Diverse le proposte per trovare una quadra ai conti dello Stato. Sul piatto anche un tetto al limite al numero di collaboratori a te
BERNA - A fine gennaio, Karin Keller Sutter era stata chiara: la Confederazione deve stringere la cinghia. E tra le misure contemplate nel piano di risparmio miliardario, rientra anche il taglio delle risorse umane in seno all'Amministrazione federale. Un tema al centro dei dibattiti dei partiti elvetici. Secondo quanto riportato sulle pagine della Nzz è in corso un nuovo tentativo per frenare l'aumento dei costi del personale a livello federale. E mentre il Consiglio federale negozia tagli e risparmi con le associazioni del personale, PLR e UDC fanno pressione a livello politico.
Solo lo scorso fine settimana, il presidente del PLR Thierry Burkart ha proposto di imporre un limite massimo al numero di posizioni a tempo pieno nell'amministrazione. Si tratterebbe di una sorta di «freno amministrativo» secondo cui il Parlamento potrebbe tentare di limitare il numero di posti di lavoro attraverso dei tetti massimi, come faceva in passato. Burkart tramite il SonntagsBlick ha criticato soprattutto il livello dei salari a livello federale, perché l'anno scorso il salario lordo medio per un posto a tempo pieno ha superato il limite di 130.000 franchi. Per Burkart l'idea è «degna di essere esaminata».
Le associazioni di categoria contro Keller-Sutter - Con il suo importante pacchetto di sgravi, il Consiglio federale propone di ridurre le spese amministrative del 2-3% rispetto a quanto precedentemente previsto. Non è ancora chiaro dove e come il Consiglio federale intenda realizzare esattamente i risparmi.

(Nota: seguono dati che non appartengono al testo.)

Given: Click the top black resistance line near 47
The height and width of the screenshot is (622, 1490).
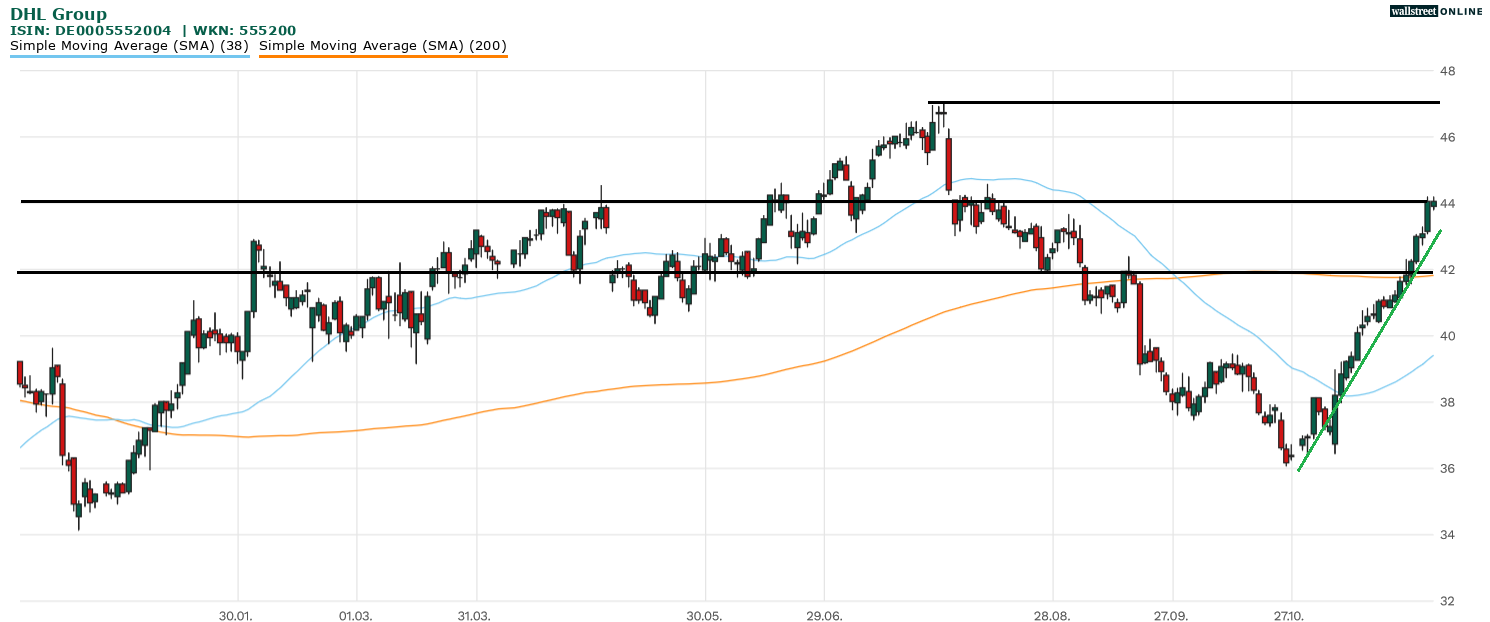Looking at the screenshot, I should 1180,102.
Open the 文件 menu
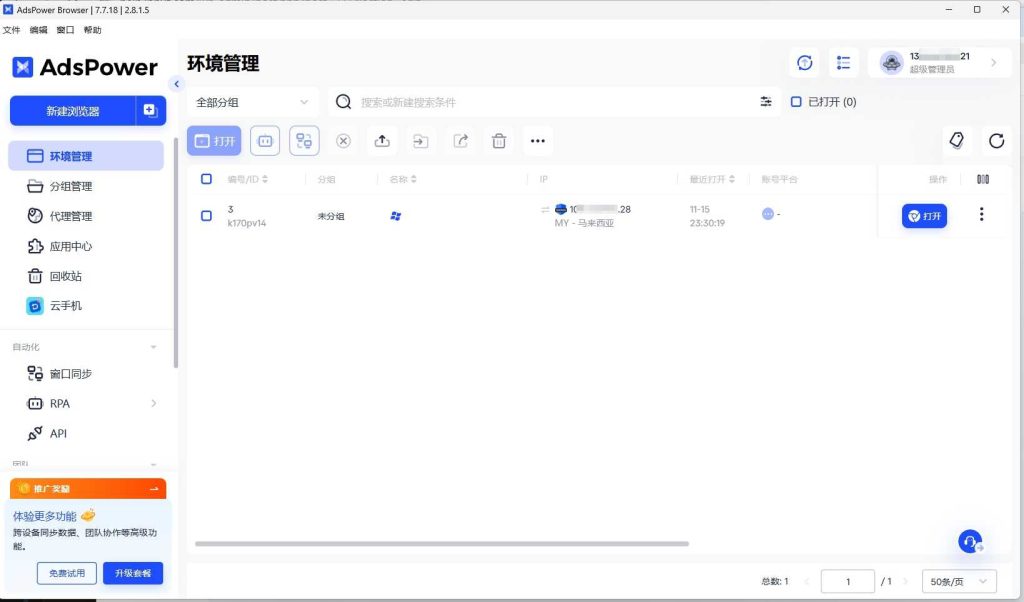1024x602 pixels. (11, 30)
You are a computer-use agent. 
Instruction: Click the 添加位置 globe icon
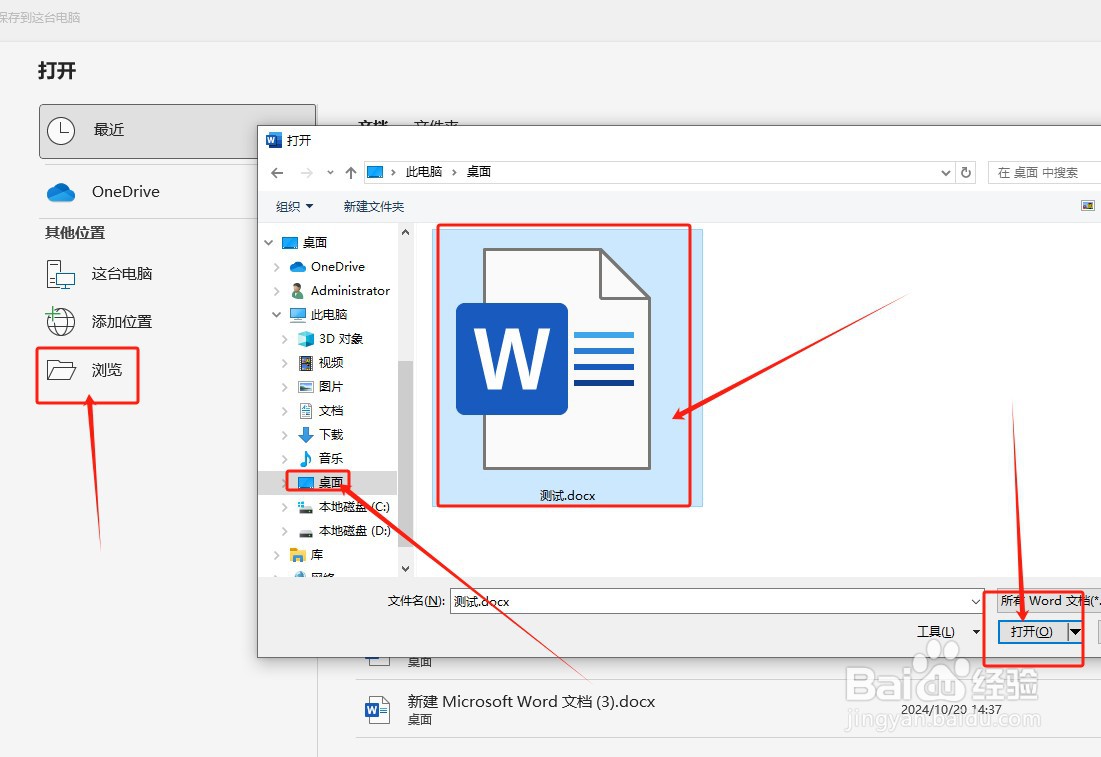pyautogui.click(x=59, y=321)
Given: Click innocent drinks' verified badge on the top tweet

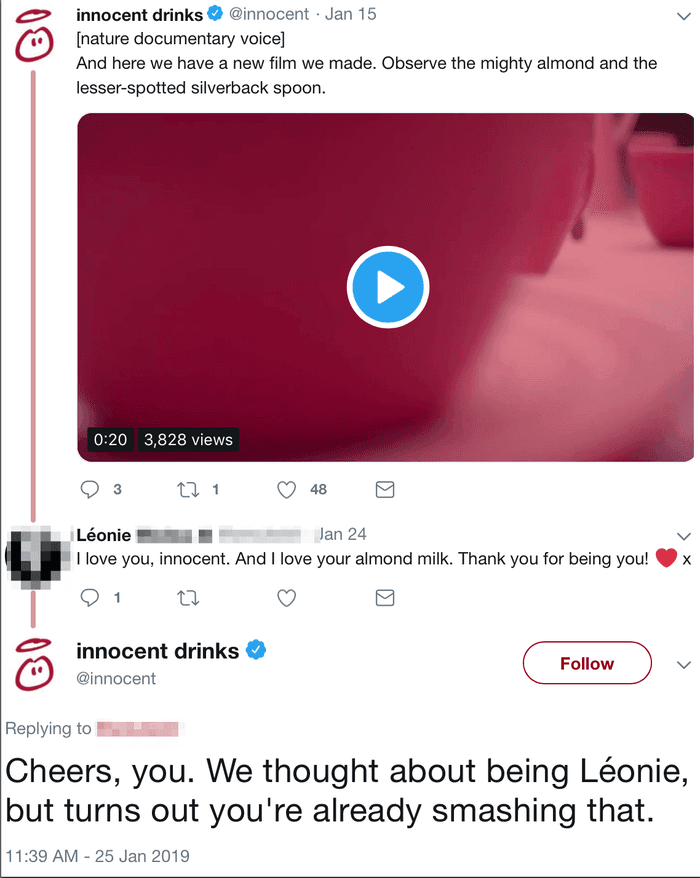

Intanto, dietro le quinte, le discussioni sono davvero accese. Da una parte ci sono le associazioni del personale, guidate dalla consigliera nazionale del PS Barbara Gysi. Dall'altra l'Ufficio del personale e il suo capo supremo, la presidente della Confederazione Karin Keller-Sutter. I sindacalisti la accusano di aver lanciato il segnale sbagliato riguardo al fatto che il personale federale se la passi troppo bene.
Dove si intende snellire - Malgrado le trattative siano ancora in corso, due misure generali sono state già stabilite. Per il 2026, il budget includerà un adeguamento all'inflazione dello 0,5% anziché dell'1%. E i fondi per i premi rendimento saranno ridotti per tre anni.
Inoltre pare che i punti più contestati siano finora tre: la settimana di ferie aggiuntiva per gli ultrasessantenni, che attualmente hanno diritto a sette settimane di ferie all'anno; i premi fedeltà e il piano di gestione del fondo pensione per le categorie salariali medie.
Una riduzione "naturale" - Il Consiglio federale sembra comunque deciso verso misure di risparmio per 200 milioni di franchi. Obiettivo che si raggiungerà riducendo "compiti e migliorando l'efficienza" tagliando posti di lavoro, stando al progetto di consultazioni. Tagli che, secondo Berna, potrebbero portare a una riduzione fino a 500 posti a tempo pieno. Anche se al momento non sarebbero necessari licenziamenti: la riduzione potrebbe essere completamente assorbita con le fluttuazioni naturali e favorendo i pensionamenti.
Insomma, l'ondata di pensionamenti a cui l'economia svizzera sta assistendo si sta verificando anche nell'amministrazione federale. Un'opportunità da cogliere per snellire «in modo socialmente responsabile», come detto tempo fa da Serge Gaillard, responsabile dell'amministrazione finanziaria.
Tagli con un basso impatto - Difficilmente però questi risparmi avranno un impatto significativo sul bilancio federale. Le spese amministrative incidono solo per il 15% del bilancio totale. Degli 80 miliardi che la Confederazione spende attualmente ogni anno, 67 miliardi sono costituiti da trasferimenti, contributi e sussidi di ogni tipo. Il denaro va ad AVS, Cantoni, ferrovie, autostrade, università, agricoltura e altro ancora. Per il Parlamento è quindi difficile effettuare tagli in questo ambito.
Per capire meglio a quanto corrisponderà l'entità di risparmio bisognerà però aspettare fino a maggio, ossia quando si concluderà la consultazione sugli sgravi. Atteso poi il referendum. Saranno gli elettori, molto probabilmente, a dire l'ultima parola.